▶ _YOUR INSTRUCTIONS_
Output every entry verbatim.

>>

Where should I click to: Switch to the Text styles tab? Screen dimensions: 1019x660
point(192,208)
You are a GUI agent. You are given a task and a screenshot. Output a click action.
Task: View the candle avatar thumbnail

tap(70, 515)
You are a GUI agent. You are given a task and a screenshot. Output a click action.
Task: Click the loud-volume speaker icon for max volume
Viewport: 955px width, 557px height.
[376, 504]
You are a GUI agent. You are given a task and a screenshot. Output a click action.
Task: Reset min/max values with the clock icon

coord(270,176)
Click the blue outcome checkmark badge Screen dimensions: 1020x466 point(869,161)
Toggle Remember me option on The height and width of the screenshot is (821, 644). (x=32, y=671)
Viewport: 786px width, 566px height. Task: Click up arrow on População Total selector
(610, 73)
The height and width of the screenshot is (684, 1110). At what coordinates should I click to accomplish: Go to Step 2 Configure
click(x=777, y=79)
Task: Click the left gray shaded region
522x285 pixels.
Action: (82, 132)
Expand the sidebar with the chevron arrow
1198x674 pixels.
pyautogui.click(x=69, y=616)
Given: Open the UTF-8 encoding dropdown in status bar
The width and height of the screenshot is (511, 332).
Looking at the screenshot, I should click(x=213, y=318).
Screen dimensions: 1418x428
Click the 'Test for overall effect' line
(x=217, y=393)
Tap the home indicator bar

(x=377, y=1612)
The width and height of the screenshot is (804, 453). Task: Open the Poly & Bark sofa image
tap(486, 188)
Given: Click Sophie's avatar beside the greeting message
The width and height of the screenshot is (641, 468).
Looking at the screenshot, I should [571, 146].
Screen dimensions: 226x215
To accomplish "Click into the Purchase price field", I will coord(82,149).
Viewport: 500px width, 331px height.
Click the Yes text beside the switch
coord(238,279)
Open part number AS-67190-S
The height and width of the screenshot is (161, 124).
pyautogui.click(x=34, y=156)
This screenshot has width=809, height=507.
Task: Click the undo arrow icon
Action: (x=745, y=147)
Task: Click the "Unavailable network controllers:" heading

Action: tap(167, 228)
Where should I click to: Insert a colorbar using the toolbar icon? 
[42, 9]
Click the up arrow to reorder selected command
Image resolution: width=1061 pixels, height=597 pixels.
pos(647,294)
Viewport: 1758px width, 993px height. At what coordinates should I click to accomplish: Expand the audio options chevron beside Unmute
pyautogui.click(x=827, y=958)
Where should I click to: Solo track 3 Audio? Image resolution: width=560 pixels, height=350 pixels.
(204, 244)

<<

▶ _COMPLETED TASK_
Where should I click to: Switch to the Text styles tab? Screen dimensions: 1019x660
point(192,208)
You are a GUI agent. You are given a task and a screenshot. Output a click action.
Task: View the candle avatar thumbnail

tap(70, 515)
You are a GUI agent. You are given a task and a screenshot. Output a click action.
Task: Click the loud-volume speaker icon for max volume
Viewport: 955px width, 557px height.
[376, 504]
You are a GUI agent. You are given a task and a screenshot. Output a click action.
Task: Reset min/max values with the clock icon

coord(270,176)
Click the blue outcome checkmark badge Screen dimensions: 1020x466 point(869,161)
Toggle Remember me option on The height and width of the screenshot is (821, 644). (x=32, y=671)
Viewport: 786px width, 566px height. Task: Click up arrow on População Total selector
(610, 73)
The height and width of the screenshot is (684, 1110). At what coordinates should I click to accomplish: Go to Step 2 Configure
click(x=777, y=79)
Task: Click the left gray shaded region
522x285 pixels.
Action: (82, 132)
Expand the sidebar with the chevron arrow
1198x674 pixels.
pyautogui.click(x=69, y=616)
Given: Open the UTF-8 encoding dropdown in status bar
The width and height of the screenshot is (511, 332).
Looking at the screenshot, I should click(x=213, y=318).
Screen dimensions: 1418x428
Click the 'Test for overall effect' line
(x=217, y=393)
Tap the home indicator bar

(x=377, y=1612)
The width and height of the screenshot is (804, 453). Task: Open the Poly & Bark sofa image
tap(486, 188)
Given: Click Sophie's avatar beside the greeting message
The width and height of the screenshot is (641, 468).
Looking at the screenshot, I should [571, 146].
Screen dimensions: 226x215
To accomplish "Click into the Purchase price field", I will coord(82,149).
Viewport: 500px width, 331px height.
Click the Yes text beside the switch
coord(238,279)
Open part number AS-67190-S
The height and width of the screenshot is (161, 124).
pyautogui.click(x=34, y=156)
This screenshot has width=809, height=507.
Task: Click the undo arrow icon
Action: (x=745, y=147)
Task: Click the "Unavailable network controllers:" heading

Action: tap(167, 228)
Where should I click to: Insert a colorbar using the toolbar icon? 
[42, 9]
Click the up arrow to reorder selected command
Image resolution: width=1061 pixels, height=597 pixels.
pos(647,294)
Viewport: 1758px width, 993px height. At what coordinates should I click to accomplish: Expand the audio options chevron beside Unmute
pyautogui.click(x=827, y=958)
Where should I click to: Solo track 3 Audio? Image resolution: width=560 pixels, height=350 pixels.
(204, 244)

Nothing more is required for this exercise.